Raleigh – On March 9, 2011 the NC House of Representatives failed to override the Governor’s veto of HB 2, “An Act to Protect the Freedom to Choose Health Care and Health Insurance.” The vote was 68-51 (with a vote of 3/5 being required to pass).
In a February 23, 2011 letter to the Governor, sent after the Health Care Freedom Protection Act was enacted by the General Assembly, Attorney General Cooper made several claims. Only the highlights are mentioned here.
First he makes the obvious, but irrelevant point that the Supremacy clause of the U.S. Constitution provides that State Legislators cannot enact laws that directly violate Federal law. But he fails to note that the Supremacy Clause itself limits those Federal laws which have supremacy to those which are enacted “pursuant to the (U.S.) Constitution.” Twenty-seven states have already received declarations by Federal judges that the provision in question is not “pursuant to the U.S. Constitution.” If Attorney General Cooper had joined those states when we asked him to (last year) North Carolina would already have that declaration.

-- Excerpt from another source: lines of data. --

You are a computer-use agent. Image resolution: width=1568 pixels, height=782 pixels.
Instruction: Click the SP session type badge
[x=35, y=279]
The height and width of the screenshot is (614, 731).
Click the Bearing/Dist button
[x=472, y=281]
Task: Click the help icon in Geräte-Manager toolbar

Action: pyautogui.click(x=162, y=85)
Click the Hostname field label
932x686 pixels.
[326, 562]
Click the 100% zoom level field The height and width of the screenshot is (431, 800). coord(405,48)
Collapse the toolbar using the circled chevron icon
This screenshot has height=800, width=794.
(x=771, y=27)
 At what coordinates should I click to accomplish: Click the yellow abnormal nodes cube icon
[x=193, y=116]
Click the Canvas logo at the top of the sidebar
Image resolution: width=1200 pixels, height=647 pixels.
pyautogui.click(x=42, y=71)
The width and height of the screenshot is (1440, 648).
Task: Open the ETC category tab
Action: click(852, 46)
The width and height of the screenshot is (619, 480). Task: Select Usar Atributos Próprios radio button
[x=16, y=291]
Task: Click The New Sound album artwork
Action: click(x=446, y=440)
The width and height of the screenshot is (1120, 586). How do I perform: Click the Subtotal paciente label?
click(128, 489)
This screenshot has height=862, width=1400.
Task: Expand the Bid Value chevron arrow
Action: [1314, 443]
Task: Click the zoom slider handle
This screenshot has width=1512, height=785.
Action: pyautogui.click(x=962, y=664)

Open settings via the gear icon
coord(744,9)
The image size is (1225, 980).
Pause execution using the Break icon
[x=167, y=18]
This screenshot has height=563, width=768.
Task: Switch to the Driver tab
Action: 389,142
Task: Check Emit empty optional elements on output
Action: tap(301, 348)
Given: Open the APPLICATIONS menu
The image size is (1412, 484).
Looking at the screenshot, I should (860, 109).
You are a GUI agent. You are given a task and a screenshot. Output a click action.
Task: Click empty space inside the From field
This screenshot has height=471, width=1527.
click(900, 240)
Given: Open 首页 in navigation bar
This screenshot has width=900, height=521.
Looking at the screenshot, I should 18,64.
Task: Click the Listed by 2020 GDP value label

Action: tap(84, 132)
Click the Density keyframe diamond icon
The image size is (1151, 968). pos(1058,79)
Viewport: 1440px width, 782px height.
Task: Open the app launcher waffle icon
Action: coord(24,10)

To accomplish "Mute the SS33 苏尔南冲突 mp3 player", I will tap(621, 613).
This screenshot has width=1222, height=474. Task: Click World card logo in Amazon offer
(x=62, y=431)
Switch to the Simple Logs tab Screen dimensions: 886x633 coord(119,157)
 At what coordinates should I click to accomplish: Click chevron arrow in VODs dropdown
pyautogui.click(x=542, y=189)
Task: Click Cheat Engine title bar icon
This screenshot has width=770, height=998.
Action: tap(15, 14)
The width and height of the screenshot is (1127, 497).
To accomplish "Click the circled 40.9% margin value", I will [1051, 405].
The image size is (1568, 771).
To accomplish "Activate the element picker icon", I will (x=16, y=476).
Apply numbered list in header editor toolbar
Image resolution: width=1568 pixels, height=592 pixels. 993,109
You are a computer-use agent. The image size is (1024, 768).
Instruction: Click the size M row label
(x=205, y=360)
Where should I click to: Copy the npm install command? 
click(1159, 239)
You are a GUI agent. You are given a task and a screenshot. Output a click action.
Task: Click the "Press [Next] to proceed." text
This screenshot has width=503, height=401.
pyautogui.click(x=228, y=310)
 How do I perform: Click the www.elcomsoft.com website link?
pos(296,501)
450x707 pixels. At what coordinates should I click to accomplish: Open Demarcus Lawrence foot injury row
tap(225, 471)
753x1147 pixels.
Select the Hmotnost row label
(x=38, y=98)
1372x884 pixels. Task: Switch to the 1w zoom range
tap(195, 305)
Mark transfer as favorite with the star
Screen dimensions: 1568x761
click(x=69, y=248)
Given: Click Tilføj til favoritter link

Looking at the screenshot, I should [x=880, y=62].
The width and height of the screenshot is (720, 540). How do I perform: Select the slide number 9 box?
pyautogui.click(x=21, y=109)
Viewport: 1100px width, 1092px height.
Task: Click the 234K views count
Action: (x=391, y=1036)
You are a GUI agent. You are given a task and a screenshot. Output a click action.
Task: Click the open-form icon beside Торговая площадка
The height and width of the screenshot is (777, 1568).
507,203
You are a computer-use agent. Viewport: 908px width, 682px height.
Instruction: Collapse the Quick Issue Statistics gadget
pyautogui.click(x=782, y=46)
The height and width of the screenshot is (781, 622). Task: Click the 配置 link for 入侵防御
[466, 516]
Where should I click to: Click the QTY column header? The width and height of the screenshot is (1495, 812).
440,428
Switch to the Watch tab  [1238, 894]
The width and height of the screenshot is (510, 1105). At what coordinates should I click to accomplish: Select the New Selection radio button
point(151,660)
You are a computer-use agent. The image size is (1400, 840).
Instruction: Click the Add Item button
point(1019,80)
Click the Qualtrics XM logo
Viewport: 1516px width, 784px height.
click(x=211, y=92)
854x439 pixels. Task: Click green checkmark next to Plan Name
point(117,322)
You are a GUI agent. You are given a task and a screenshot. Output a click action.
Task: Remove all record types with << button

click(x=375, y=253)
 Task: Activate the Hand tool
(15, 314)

Attorney General Cooper was asked what the bill would cost by Fiscal Research before it was enacted. His response did not mention any of the fiscal horrors he now claims but suggested that the Department of Justice might have to represent 800,000 individual clients in North Carolina at a cost of 8 million hours of attorney staff time. Our Fiscal Research Division respectfully called these claims “excessive” and noted that North Carolina could join the Florida litigation (involving 26 other states – so far successful) by simply requesting to be included.
The individual mandate (which is the federal law that Attorney General Cooper claims the bill conflicts with) is not even effective until 2014 giving him plenty of time to join the challenge to this unconstitutional usurpation of federal power.
Here is a link to a February 28, 2011 memorandum from our nonpartisan Legislative Research Division which addresses all of the claims of the Attorney General. We hope that you will read it. It concludes, “Given the individual mandate found within the ACA does not take effect until 2014, any arguments that House Bill 2 is unconstitutional under the Supremacy Clause are pre-mature. Therefore, it is appropriate that the Attorney General pursue a defense of the General Assembly’s position if House Bill 2 becomes law.”
We are disappointed that the Attorney General, the Governor and 51 members of the House of Representatives have put themselves on the side of big government and against the citizens of this state.